A group of six park rangers was ambushed and killed at Virunga National Park in the Democratic Republic of Congo (DRC). The park, home of about a third of the world’s mountain gorillas, has been subject to repeated attacks over the years from poachers, loggers, rebels, and militia groups, with no clear solution in sight.
The attack was attributed by DRC officials to Mai-Mai fighters — an umbrella name for a loosely affiliated group of local militias who are fighting for power and resources in Congo. Two of the fighters were killed alongside the six park rangers. In addition, a ranger was seriously injured and is currently recovering at a local hospital.
The wardens were patrolling on foot in the morning near the town of Kabuendo when they were taken “by surprise” by the attackers and had “no opportunity to defend themselves,” the park said in a statement. All of them worked for the Institute for the Conservation of Nature, the agency in charge of safeguarding protected areas.
The park authorities said they lamented the “tragic loss of life” among the rangers, who “work tirelessly and with dedication to protect both the park and the neighboring communities from the tyranny of armed groups.” In a statement, they said that “the sacrifice” of the group of rangers “will not be forgotten nor be in vain.”

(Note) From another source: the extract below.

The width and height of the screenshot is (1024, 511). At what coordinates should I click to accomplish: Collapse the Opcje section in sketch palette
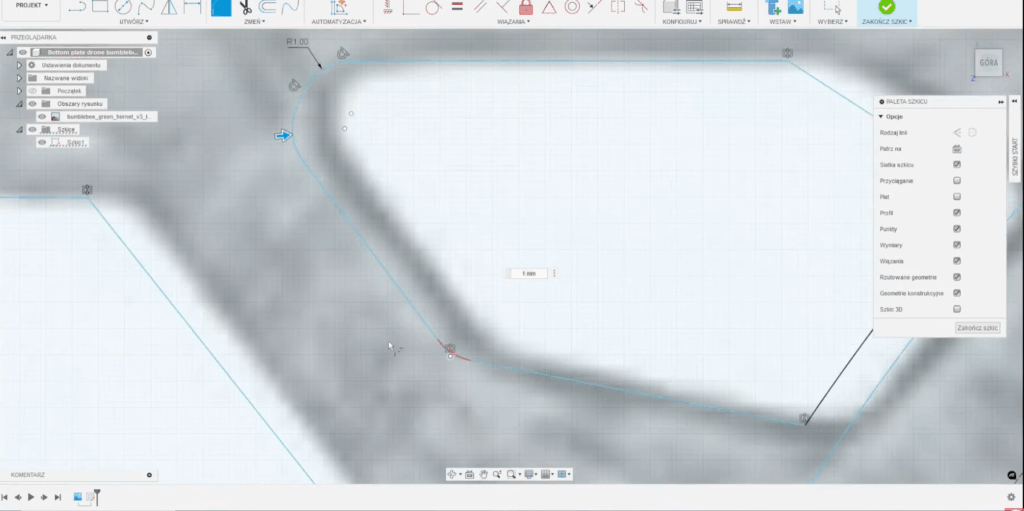tap(881, 116)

The assault against the park and its rangers comes only a year after a group of assailants killed 17 people in the same park. The victims included 12 park rangers, four civilians, and a driver. Virunga’s director, Emmanuel de Merode was shot and injured in 2014, and tourists have been repeatedly kidnapped during arranged visits to the park.
With a population of over 100 million, the DRC is Africa’s second-largest territorial state after Algeria and is almost seven times the size of Germany. It’s also home to the largest remaining rainforest areas in Africa. Virunga park was created in 1925, covers some 7,800 square kilometers (3,000 square miles), and houses a quarter of the world’s mountain gorillas — but it’s also home to some of the world’s most violent guerilla groups.
Mountain gorillas have been struggling for decades, with their forests destroyed by deforestation, civil war, and agriculture expansion. As a result, the population has significantly diminished and their population remains threatened. Conservation efforts such as the one carried out in Virunga has raised hope for the species but poachers remain as a big problem.
The park is guarded by almost 700 armed rangers, at least 200 of whom have been killed in the line of duty over the past decade. It draws thousands of visitors per year, making it the top tourist destination of DRC. Many got inspired by the 2014 documentary “Virunga,” which tells the story of the park and its protected gorillas.
Virunga decided to shut down for almost a year after a local guide and two British tourists were kidnapped in 2018. It reopened in 2019 with more strict security measures and following an audit. Visits only last an hour and tourists have to have a surgical mask in the presence of gorillas to minimize the risk of disease transmission between the two species.
The DRC authorities also took measures to improve security in all its national parks, creating a special force in charge of securing national parks (CorPPN). They have been deployed in the five DRC World Heritage sites, including Virunga. Still, violence prevails, as seen with this new assault, which forces to rediscuss the approach.